Debido a los distintos tipos de bienes y servicios requeridos por las instituciones públicas, es comprensible que algunas veces los proveedores busquen alianzas jurídico-económicas entre dos o más partes.

En ciertas ocasiones, estas convenientes alianzas comerciales permiten mejorar lo que uno como proveedor podría ofrecer individualmente.

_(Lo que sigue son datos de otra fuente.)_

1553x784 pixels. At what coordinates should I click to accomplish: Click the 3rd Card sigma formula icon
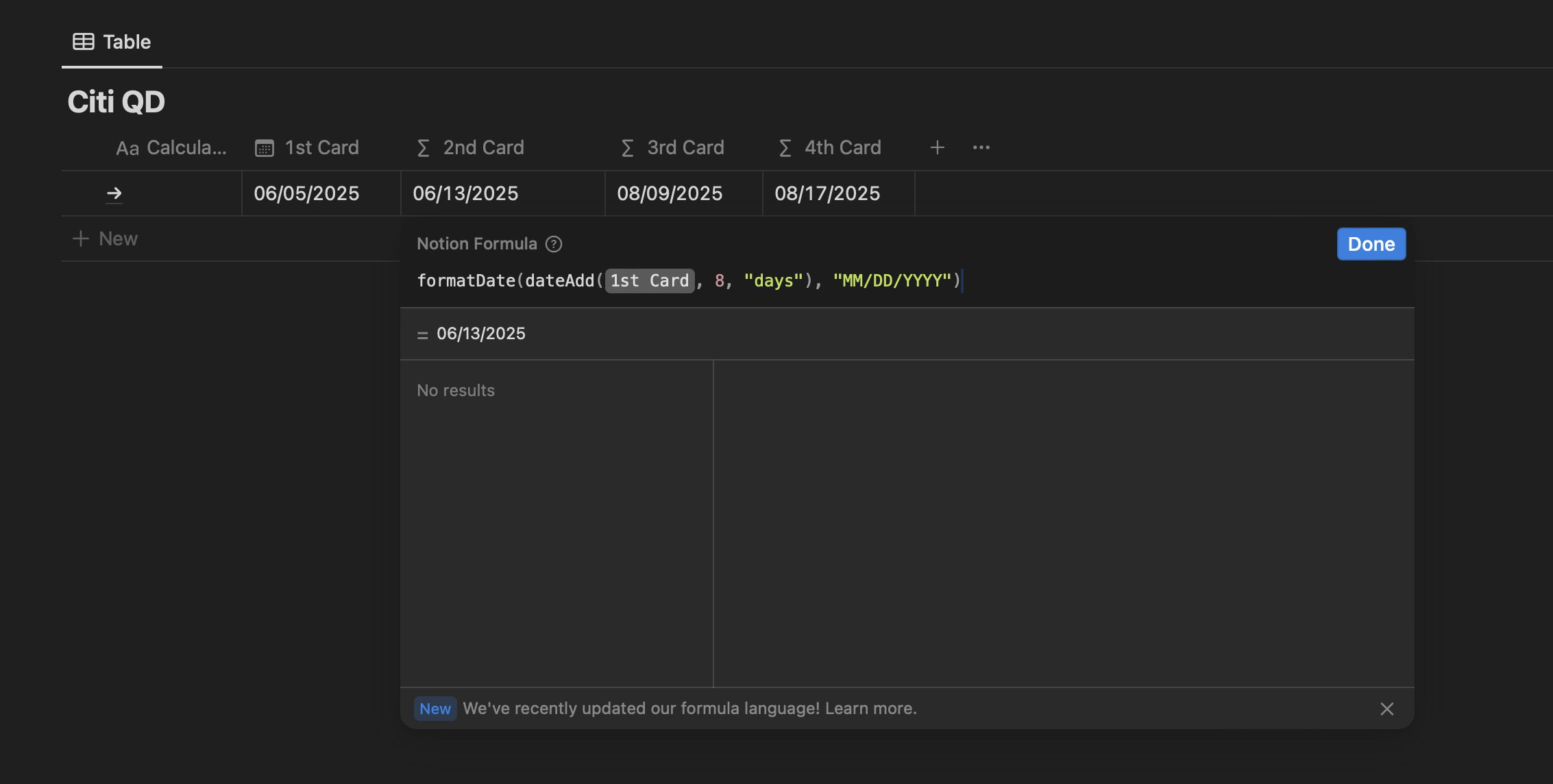[x=627, y=148]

Esta situación da lugar a una figura muy utilizada en contratos públicos, el “consorcio”.

¿Qué es un consorcio?

En el ámbito de las contrataciones públicas, un consorcio es una unión circunstancial entre dos o más personas (físicas o jurídicas, es decir, entre particulares y/o empresas), nacionales o extranjeras, para proveer un bien o servicio al Estado en el marco de un procedimiento de contratación específico.

Es decir, el consorcio no conlleva una fusión entre sus miembros ni crea una persona jurídica distinta a los mismos, y tampoco va más allá del procedimiento de contratación para el cual se acuerde su conformación particular, sino que es un contrato entre partes que permite a sus miembros ampliar sus capacidades para el cumplimiento cabal del contrato cuya adjudicación se pretende y finalizado ese proceso de contratación pública para el cual se conformó, cesa su existencia.

¿Qué implica conformar un consorcio?

De buenas a primeras, las partes deben tener un acuerdo entre sí, en donde se establezca con claridad y precisión: las condiciones de la unión temporal; qué aporta cada uno de los integrantes; y qué responsabilidades tendrá cada uno. Esto, como en toda transacción comercial, permite delimitar el alcance de los derechos y obligaciones que las partes tienen entre sí, tanto como ante terceros.

En cuanto a las formalidades requeridas, los oferentes consorciados deben presentar un acuerdo de intención dentro de la oferta, comprometiéndose a formalizar el consorcio por escritura pública de resultar adjudicados, antes de firmar el contrato. También debe indicarse quien ejercerá el liderazgo ante la entidad convocante del proceso de contratación.

A partir de la formalización del consorcio, éste tendrá su propio RUC, podrá suscribir contratos, tener empleados y actuar como un ente independiente a sus miembros en el marco del contrato público en que actúa, sin crear una persona jurídica separada, por lo que los miembros comparten las responsabilidades emergentes de los actos del consorcio.

¿Qué ventajas tiene?

La unión hecha mediante un consorcio permite afrontar con mayor solvencia un negocio difícil de llevar adelante por cuenta propia. En este espíritu, las partes pueden sumar esfuerzos y aptitudes que permitan complementar las especialidades de cada integrante, aumentar la experiencia ofrecida o mejorar la capacidad total de los miembros, tanto en lo financiero como en lo operativo, adquiriendo mayor competitividad.